The MirrorARCHIVES: Sep 04 - Sep 10.2008 Vol. 24 No. 12  
Mirror Film



Fate of the apostate

Leaving the Fold documents the lives
of those Hasidim who bail on their faith


STRIKING OUT ON THEIR OWN: The Riven brothers

by MATTHEW HAYS

Eric Scott insists he didn’t actually want to make his latest documentary. The Montreal-based filmmaker says the reason not to do it was simple. “Here was another Jewish theme. I had a deep fear of being pigeonholed as a director only interested in Jewish topics.”

Scott’s first film, Je me souviens, chronicled Quebec’s thorny history of anti-Semitism, while his second, The Other Zionists, looked at mistreatment of Palestinians at Israeli checkpoints. Both won him solid reviews and varying degrees of ire for the points he was making.

While making The Other Zionists, one of the people involved with subtitling the film told him about a Hasidic Jew she knew in Israel who had left his religion—and by extension his entire family—behind. Scott would learn that there was even an organization there, called Hillel Open Gates (no association with Hillel, the campus Jewish organization), which helped Hasidim who decided they wished to leave the lifestyle behind and become more secular. So began his investigative journey into ex-Hasidim, which has become Leaving the Fold, which had its premiere to sold-out houses at the World Film Festival last week.

“I was moved by many of the stories I heard,” Scott recalls. “One young man who had left the fold learned that his sister had died. But his parents banned him from attending her funeral. He was essentially dead to the family because he was no longer Hasidic.”

Scott’s contact with ex-Hasidim began in Jerusalem, but he also found ex-Hasidim in the U.S. and Montreal, where a large Hasidic community exists, primarily in Mile-End and Outremont. (Hasidic Judaism came about in the 18th century, when a group of Jews in Eastern Europe felt that the Jewish faith had grown too academically oriented and was not focused enough on spirituality and joy.)

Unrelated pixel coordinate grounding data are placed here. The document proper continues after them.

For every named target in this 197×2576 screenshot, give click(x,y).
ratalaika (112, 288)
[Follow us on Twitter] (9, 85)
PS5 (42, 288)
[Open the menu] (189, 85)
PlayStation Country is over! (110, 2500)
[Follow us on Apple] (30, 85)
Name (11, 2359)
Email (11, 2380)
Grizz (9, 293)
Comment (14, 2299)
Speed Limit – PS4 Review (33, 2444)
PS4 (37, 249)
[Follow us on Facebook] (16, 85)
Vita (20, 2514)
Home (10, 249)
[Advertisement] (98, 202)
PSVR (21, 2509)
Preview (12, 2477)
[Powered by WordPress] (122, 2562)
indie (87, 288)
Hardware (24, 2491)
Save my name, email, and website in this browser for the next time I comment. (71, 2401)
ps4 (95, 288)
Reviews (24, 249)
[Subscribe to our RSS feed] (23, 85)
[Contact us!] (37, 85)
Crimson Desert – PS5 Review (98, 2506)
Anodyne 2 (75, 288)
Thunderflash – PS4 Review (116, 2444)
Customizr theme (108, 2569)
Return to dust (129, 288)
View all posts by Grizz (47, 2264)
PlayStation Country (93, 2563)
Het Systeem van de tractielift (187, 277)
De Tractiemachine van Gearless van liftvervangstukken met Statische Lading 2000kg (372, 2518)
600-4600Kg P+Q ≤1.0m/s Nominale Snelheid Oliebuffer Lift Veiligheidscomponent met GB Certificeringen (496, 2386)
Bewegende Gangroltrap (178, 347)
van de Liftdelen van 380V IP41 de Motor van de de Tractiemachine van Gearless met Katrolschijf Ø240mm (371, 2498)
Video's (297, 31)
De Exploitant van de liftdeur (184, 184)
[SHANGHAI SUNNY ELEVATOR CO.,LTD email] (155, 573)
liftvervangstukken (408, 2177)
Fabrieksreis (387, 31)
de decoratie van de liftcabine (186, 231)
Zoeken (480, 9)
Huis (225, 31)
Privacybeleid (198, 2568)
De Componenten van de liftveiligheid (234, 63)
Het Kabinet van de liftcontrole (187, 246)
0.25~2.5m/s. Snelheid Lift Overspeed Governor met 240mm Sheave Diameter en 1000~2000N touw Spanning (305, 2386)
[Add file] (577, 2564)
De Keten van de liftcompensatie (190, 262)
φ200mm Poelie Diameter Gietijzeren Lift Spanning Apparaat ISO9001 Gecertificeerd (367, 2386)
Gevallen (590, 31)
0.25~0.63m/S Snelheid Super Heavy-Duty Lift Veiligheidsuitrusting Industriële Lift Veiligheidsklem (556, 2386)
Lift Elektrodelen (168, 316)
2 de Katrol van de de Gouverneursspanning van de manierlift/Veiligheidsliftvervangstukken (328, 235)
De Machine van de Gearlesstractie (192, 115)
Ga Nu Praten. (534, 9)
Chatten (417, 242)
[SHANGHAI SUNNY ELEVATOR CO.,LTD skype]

Making contact with courage

Despite the initial breakthrough in terms of contact, Scott reports that finding people to talk to him about leaving this fold was particularly tricky. “They don’t advertise in the Yellow Pages,” he says. “Hasidim view people who’ve left with great horror and embarrassment. In Israel, there is an organization specifically set up for people who’ve left. But in Montreal, the contact we made was sort of a fluke. It was a friend of a friend of a friend.”

After meeting with these young ex-Hasid brothers Levi and Hudi Riven, Scott knew he needed to take the next step, and that would be to meet up with the still-Hasidic father. He did, and he found the religious man to be very welcoming and friendly. But the first thing the Hasidim wanted to do was to meet Scott’s family. So Scott brought his wife and children over, and they became friends. “We got to know each other, and this was very important to establish trust between us.”

Scott says the main thing that impressed him was the resolute courage many of those who left the Hasidic community had. “This was very profound. It’s about their entire sense of self. They were willing to face completely uncertain futures. In Israel, they don’t speak modern Hebrew, only Yiddish. And they don’t learn any math. To walk away from the fold takes tremendous bravery.”

And in Montreal, “the vast majority of the community has only superficial contact with the non-Hasidim. They’re not like the Amish or Hutterites, who live in isolated communities. That made them all the more interesting to me. They are living their own lives here, but in the heart and soul of one of the funkiest cities in North America. They still manage to remain apart from the mainstream population.”

Scott says the Hasidic community faces unique challenges as well: they are very identifiably Jewish, at a time when international tensions are rising due to the Mideast mess. “When I walk around my neighbourhood, I could be mistaken for Greek or Italian. Not the Hasidim. And it’s ironic that the Hasidim might bear the brunt of anti-Israeli anger, given that many Hasidim are anti-Zionist.”

But while Scott was focusing his camera on a distinctive community, he worked to bring Leaving the Fold back to the universal. “On some level, this is about a disagreement between parents and their children. And then it’s about reconciling those differences. I feel like that’s something everyone can relate to on some level.”